Collected data entries
>>>>>

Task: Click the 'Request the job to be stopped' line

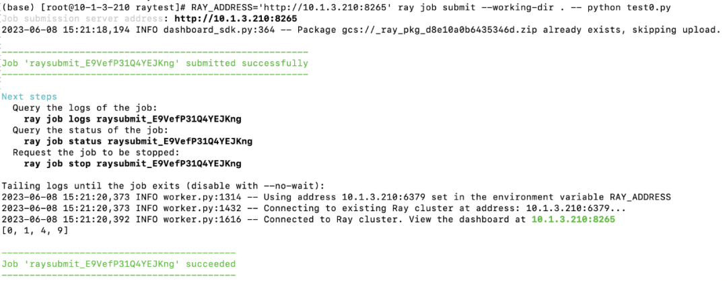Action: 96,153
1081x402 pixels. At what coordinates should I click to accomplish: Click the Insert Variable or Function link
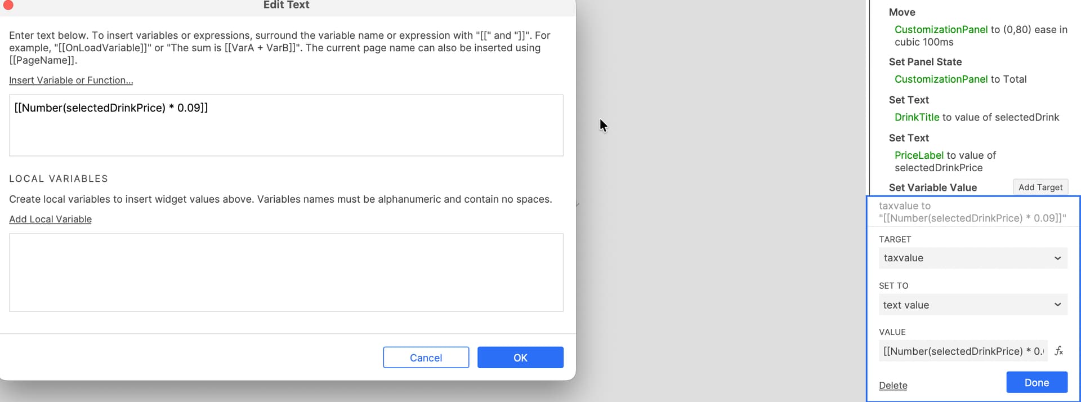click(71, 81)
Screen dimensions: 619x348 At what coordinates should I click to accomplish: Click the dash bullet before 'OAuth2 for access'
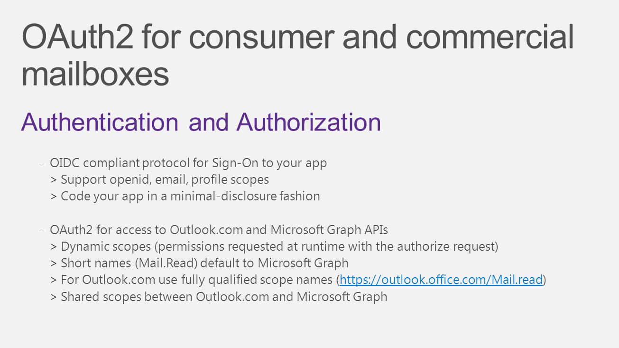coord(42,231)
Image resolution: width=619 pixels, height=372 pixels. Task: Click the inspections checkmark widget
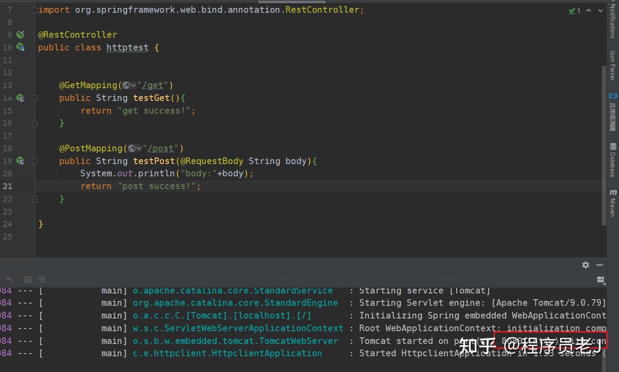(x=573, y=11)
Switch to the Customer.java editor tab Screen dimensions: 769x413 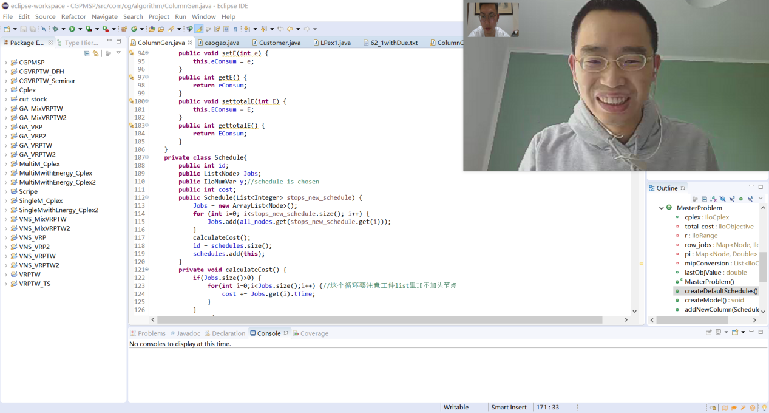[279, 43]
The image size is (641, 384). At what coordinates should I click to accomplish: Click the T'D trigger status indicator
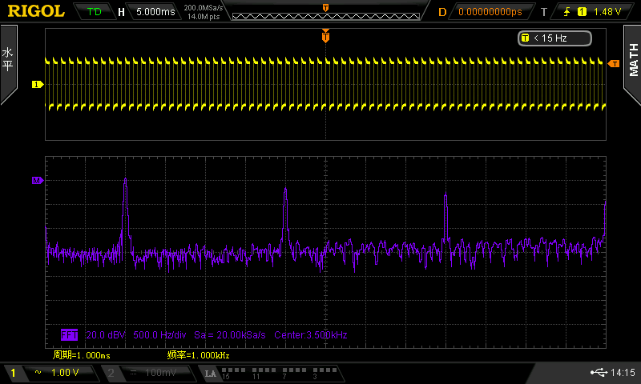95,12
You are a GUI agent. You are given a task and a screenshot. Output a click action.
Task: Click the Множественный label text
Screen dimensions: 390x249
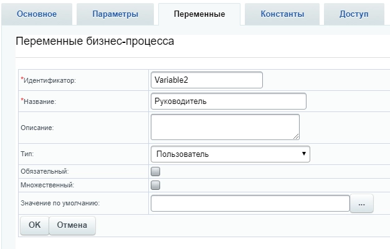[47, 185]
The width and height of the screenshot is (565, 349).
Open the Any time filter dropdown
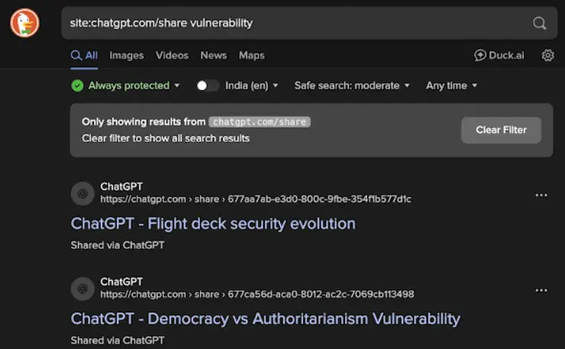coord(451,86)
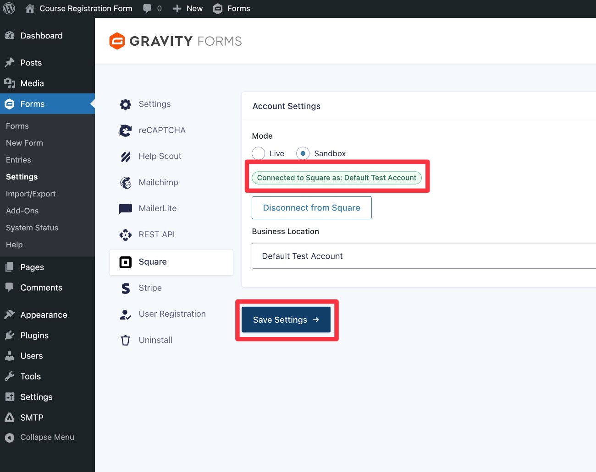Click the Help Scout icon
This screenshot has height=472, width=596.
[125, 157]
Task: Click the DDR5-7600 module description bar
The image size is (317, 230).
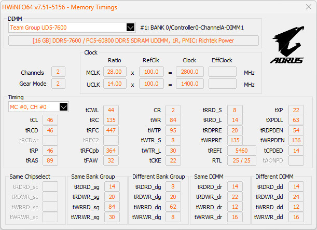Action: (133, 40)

<<<<<

> **About this task**:
Leave the pictures out and restate exactly the lines from the one that has "Task: Click the DDR5-7600" through the final line of the entries above, both ends included.

> **Result**:
Task: Click the DDR5-7600 module description bar
The image size is (317, 230).
Action: (133, 40)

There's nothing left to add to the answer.